Garbage collector is usually implemented as a single-thread or a set of threads; it requires extra memory and consumes CPU resources just like applications. In the traditional implementation of garbage collector, when garbage collecting threads work, JVM pauses all application threads until the collection is completed. This is known as a stop-the-world collection. If the collection time is too long, it will make a great impact on the executing efficiency of applications. In order to reduce the space and time cost of garbage collectors, other than further improving the garbage collection algorithms, a more effective approach is presented to provide runtime and compiler support for garbage collector. That is to say, Just-in-time (JIT) compiler analyses the applications to instrument the explicit "free" instructions and even the special object allocation instructions to assist garbage collector in improving the object allocation and reclamation.
This project explores techniques to improve Java memory management through JIT compiler assistance (not only on object reclamation, but also on object allocation). We implement them on the open source Java SE project - Apache Harmony.
[TOP]Garbage collection (GC) technology is prevailing in modern languages and their compilation runtime systems. The automatic memory management system of Java language based on GC brings convenience to Java programmers, but meantime it reduce executing efficiency of Java applications due to the GC's extra runtime cost. Although GC's performance has been improved dramatically in past decade, it is still one of the dominating factors for overall Java application's performance. For example, a typical enterprise-style workload like SPECjbb2005 usually spends ~10% of its total execution time in GC. The purpose of putting forward research on JIT-assisted GC is to hope using program analysis, compilation optimization and such techniques to assist GC in completing Java memory management, thus improving GC performance further. This is very important to improve the entire performance of compilation runtime system which based on GC.
[TOP]We research and develop JIT-assisted GC on an actual JVM (the DRLVM of Apache Harmony). Figure 1 shows the framework of JIT-assisted GC, it mostly refers to three modules which are JIT, GC and VMCore. Our work focuses on the shadow areas.

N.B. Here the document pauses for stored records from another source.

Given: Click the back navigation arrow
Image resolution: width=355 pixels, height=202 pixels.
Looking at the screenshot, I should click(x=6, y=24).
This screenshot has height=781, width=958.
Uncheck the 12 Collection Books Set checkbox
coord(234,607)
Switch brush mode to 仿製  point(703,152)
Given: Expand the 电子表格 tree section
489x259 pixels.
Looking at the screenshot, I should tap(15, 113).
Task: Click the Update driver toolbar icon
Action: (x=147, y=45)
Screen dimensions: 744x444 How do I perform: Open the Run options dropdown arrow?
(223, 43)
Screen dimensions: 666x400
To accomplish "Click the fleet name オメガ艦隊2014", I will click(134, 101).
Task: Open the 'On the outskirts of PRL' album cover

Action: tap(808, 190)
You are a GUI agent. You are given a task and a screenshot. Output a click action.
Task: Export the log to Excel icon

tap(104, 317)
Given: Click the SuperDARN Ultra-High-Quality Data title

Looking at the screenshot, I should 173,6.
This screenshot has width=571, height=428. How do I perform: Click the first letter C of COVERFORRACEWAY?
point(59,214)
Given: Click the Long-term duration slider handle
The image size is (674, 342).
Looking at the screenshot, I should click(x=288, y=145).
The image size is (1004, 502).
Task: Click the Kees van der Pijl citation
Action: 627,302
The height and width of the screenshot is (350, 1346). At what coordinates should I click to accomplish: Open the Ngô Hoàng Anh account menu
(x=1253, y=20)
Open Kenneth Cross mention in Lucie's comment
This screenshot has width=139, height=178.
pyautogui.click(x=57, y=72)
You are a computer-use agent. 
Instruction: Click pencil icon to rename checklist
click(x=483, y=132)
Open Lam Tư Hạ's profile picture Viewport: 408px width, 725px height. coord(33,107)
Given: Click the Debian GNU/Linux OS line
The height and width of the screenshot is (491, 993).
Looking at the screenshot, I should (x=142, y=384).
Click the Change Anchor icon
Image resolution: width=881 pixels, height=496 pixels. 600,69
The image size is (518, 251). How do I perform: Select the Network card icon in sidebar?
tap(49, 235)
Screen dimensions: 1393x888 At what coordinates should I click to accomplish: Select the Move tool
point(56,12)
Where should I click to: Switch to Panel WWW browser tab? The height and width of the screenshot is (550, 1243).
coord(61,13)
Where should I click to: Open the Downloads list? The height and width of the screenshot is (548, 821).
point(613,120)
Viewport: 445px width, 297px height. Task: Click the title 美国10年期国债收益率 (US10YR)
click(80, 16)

In Harmony, JIT uses pipeline compilation mechanism to compile and optimize Java byte code. The pipeline loads the byte code of the to-be-compiled method in turn, and the Java byte code translator first translates the byte code into the platform-independent high-level intermediate representation (HIR), then the code selector transforms HIR into the platform-dependent low-level intermediate representation (LIR), and at last the code emitter emits the native code. VMCore takes charge of driving all these actions. Moreover JIT executes a series of optimization passes on the HIR and LIR of the application program.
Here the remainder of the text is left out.